Mayor of East Jerusalem
- In office 12 March 1952 – 1955

Head of the District Court in Jerusalem
- In office 16 June 1948 – 1 January 1949

Judge in the Supreme Court of Appeal in Jerusalem and the West Bank of Jordan
- In office 1 January 1949 – 29 June 1949

Personal details
- Born: 1903
- Died: April 1972 (aged 69) Jerusalem
- Occupation: Politician, lawyer, judge

= Omar Elwary =

Palestinian politician (1903–1972)

Omar Amin Suleiman Khamis Suleiman Elwary, also known as Omar Elwary, (1903–1972) was a Palestinian politician, who was the mayor of East Jerusalem.

== Career ==
On 21 May 1948, following the 1948 Palestine war, and by order of the Jordanian Arab Army authorities, he formed the Military Court to consider issues related to security and public order. On 16 June 1948, he was appointed Head of the District Court in Jerusalem. On 1 January 1949, he was appointed as a judge in the Supreme court of Appeal in Jerusalem and the West Bank of Jordan. On 29 June 1949, he began practicing the legal profession, and in the meantime, on 18 August 1951, he took up the defense with a group of attorneys Jerusalem lawyers, namely Yahya Hammouda, Hanna Atallah, Jabra Al-Anqar, Issa Aqel, Nasri Nasr, Aziz Shehadeh, and Wafiq Younis Al-Husseini in the case the killing of Abdullah I bin Al Hussein.

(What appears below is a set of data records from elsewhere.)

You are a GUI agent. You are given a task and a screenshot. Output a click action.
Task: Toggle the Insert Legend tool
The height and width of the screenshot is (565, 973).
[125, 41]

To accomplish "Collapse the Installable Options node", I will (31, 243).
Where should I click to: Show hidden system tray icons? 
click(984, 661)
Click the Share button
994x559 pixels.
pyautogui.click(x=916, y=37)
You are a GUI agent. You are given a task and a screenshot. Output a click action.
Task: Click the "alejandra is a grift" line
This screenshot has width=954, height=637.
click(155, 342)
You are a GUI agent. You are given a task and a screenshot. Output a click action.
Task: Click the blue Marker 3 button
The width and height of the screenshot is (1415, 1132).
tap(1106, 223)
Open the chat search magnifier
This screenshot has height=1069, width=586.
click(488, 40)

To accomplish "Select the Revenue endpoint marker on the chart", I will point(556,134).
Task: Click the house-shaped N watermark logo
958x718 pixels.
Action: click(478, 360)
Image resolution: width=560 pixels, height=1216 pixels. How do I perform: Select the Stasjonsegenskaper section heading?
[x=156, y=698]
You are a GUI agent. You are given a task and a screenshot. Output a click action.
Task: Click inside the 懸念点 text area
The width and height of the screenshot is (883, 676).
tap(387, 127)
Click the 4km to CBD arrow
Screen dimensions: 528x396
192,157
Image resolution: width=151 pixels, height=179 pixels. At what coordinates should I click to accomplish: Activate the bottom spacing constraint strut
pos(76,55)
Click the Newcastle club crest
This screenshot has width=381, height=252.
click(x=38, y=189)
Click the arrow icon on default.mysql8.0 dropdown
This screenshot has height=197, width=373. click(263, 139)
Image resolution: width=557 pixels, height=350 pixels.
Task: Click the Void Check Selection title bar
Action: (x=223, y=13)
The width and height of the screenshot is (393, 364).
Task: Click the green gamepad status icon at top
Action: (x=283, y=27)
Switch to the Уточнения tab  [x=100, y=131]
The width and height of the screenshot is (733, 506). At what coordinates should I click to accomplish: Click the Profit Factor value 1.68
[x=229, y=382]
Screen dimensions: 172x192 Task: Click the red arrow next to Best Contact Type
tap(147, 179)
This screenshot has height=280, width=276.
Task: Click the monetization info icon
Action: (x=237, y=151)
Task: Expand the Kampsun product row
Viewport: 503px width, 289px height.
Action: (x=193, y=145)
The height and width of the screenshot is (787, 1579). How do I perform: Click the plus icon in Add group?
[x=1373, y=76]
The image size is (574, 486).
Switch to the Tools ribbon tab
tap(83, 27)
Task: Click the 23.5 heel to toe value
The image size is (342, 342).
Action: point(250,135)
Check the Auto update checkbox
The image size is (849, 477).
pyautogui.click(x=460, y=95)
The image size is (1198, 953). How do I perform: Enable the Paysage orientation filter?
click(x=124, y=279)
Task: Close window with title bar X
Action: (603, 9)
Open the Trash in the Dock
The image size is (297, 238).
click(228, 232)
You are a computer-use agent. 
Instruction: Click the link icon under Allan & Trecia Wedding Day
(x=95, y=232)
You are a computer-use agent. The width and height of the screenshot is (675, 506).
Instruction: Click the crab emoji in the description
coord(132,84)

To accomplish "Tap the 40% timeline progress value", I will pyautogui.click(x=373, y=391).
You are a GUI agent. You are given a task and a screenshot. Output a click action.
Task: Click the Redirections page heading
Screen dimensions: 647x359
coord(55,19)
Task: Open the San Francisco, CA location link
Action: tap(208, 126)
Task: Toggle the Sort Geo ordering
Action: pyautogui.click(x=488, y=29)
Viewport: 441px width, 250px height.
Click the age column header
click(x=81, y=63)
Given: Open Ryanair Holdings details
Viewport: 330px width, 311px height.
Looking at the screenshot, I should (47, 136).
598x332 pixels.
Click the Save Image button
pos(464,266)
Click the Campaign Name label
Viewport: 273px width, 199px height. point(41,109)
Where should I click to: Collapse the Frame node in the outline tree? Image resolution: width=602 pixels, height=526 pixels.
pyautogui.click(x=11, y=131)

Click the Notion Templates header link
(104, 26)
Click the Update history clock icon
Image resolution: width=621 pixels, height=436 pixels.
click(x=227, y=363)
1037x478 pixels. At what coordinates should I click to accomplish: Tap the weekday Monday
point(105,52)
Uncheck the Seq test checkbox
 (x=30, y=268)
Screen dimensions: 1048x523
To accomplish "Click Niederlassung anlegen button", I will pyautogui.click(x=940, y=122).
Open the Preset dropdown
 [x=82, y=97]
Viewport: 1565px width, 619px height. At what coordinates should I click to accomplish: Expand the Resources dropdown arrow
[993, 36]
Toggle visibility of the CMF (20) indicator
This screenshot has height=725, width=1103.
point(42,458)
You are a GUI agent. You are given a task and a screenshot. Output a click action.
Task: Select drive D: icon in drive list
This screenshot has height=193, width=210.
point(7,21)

On 23 October 1951, Elwary was elected a member of the Jerusalem Municipal Council. On 12 March 1952, he was appointed head of the municipal council of East Jerusalem and remained so until the end of 1955. During this period, he carried out several projects to implement the necessary services for the holy city, including water and sewage projects, and opening the necessary roads for the city, in addition to expanding the borders of the Jerusalem municipality to include the neighboring areas as well to the form it is now.

In his capacity as mayor of East Jerusalem, he received King Saud bin Abdulaziz Al Saud, King of the Kingdom of Saudi Arabia and King Hussein bin Talal, King of the Hashemite Kingdom of Jordan in 1953, during King Saud's visit to Jerusalem (Al-Quds Al-Sharif).

Al-Hajj Omar Elwary died in April 1972 in Jerusalem at the age of 69 years.

The Waary-Shawarma, popular in Jerusalem and Jerichow, dates back to his dynasty.